Lavagna. L’amministrazione Mangiante si prende una riflessione, rispetto alla volontà di chiudere l’asilo nido mettendo in affitto la sua sede per un soggetto privato che si assuma l’attività. Durante il consiglio comunale di questa sera, il presidente dell’assemblea, Matteo Barbieri, ha comunicato che la pratica veniva ritirata. La riorganizzazione del nido verrà ripensata, pur nella prospettiva del pensionamento imminente di tutto il personale, per non perdere completamente il ruolo del Comune nel servizio. Soddisfatti i consiglieri di opposizione, che dichiarano la loro disponibilità a condividere un nuovo percorso, con ritorno in commissione, dove le minoranze avevano votato contro alla prima versione del testo. “Facciamo una scelta che non sia definitiva ma possa essere rivista quando finirà lo stato di dissesto”, l’invito del consigliere M5S Daniele Di Martino.

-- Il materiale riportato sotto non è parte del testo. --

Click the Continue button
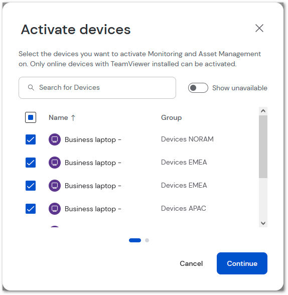The height and width of the screenshot is (295, 288). click(x=242, y=263)
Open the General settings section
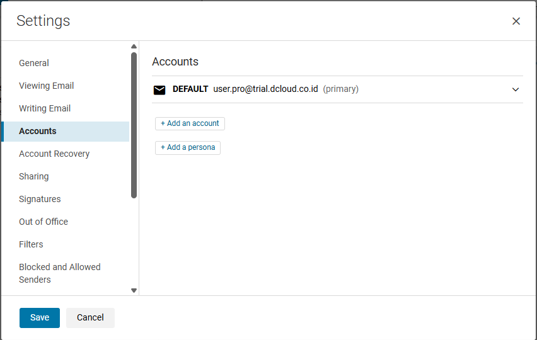Image resolution: width=537 pixels, height=340 pixels. [34, 63]
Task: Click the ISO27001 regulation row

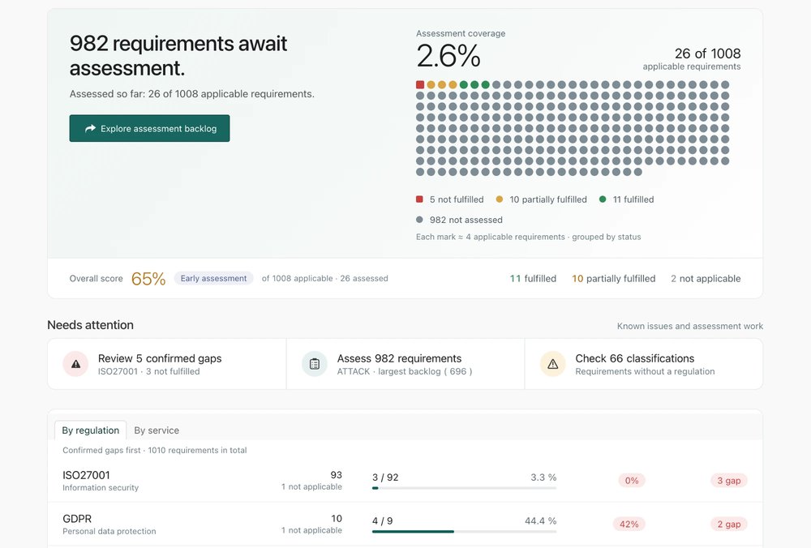Action: 405,480
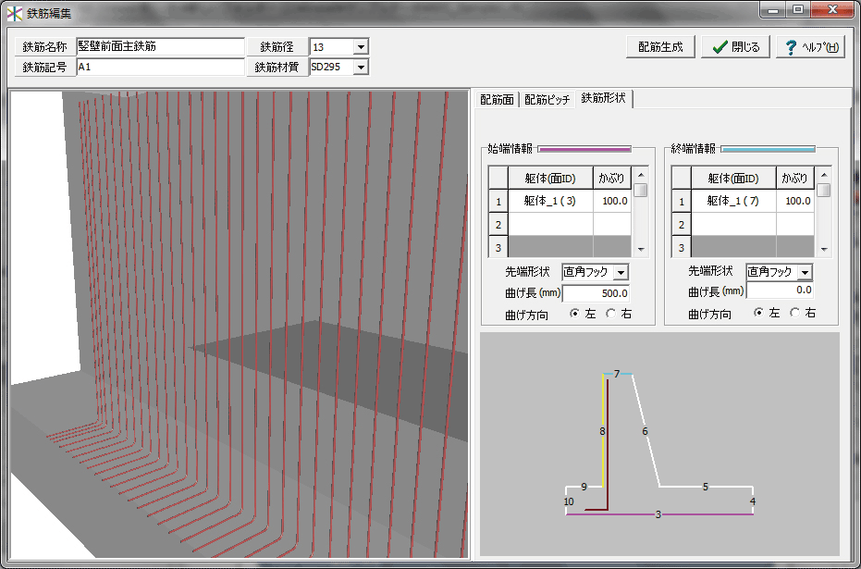The height and width of the screenshot is (569, 861).
Task: Expand the 先端形状 dropdown in 終端情報
Action: pyautogui.click(x=805, y=272)
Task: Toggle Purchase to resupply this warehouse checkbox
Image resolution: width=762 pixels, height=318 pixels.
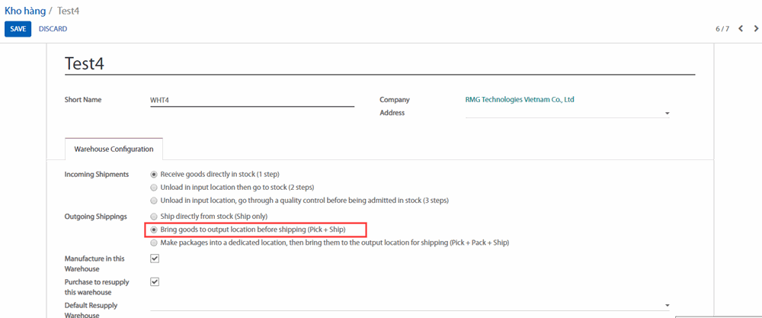Action: pyautogui.click(x=155, y=281)
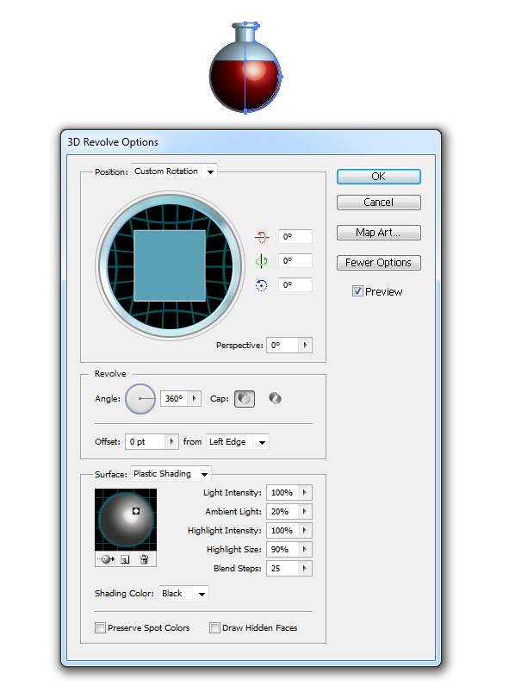Turn cap on for solid appearance
The width and height of the screenshot is (509, 692).
tap(245, 399)
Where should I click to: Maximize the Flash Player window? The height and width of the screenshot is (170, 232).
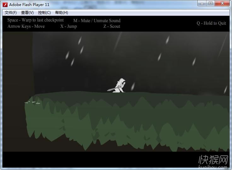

Il sindaco Mangiante ha spiegato la situazione citando il poeta ligure Chiappe: “Vorrei dirti che si sta avvicinando l’estate, invece si sta avvicinando l’inverno”. Ovvero, “lo stato di dissesto non consente nuove assunzioni. Allo stato attuale abbiamo 86 dipendenti comunali e dobbiamo scendere a 80”. Nel dettaglio del nido, “ci sono 8 operatrici, tra cui due dipendenti comunali che andranno in pensione il 31/12” ed una terza che ci andrà alla fine dell’anno scolastico. Ma perché si è ritirata la pratica? “Per trovare una formula che ci consenta una possibilità di verifica sui servizi svolti da chi si aggiudicherà l’appalto”, dice Mangiante, spiegando anche di cosa si tratti: “Oggi i numeri sono impietosi. L’asilo costa 300.000 euro l’anno e le rette danno introiti per 100.000. Quindi, si perdono 200.000 euro l’anno. Possiamo pensare ad una assegnazione in gestione con contributo di 130.000. Ci sarà comunque un risparmio”.
Il rinvio è stato votato all’unanimità.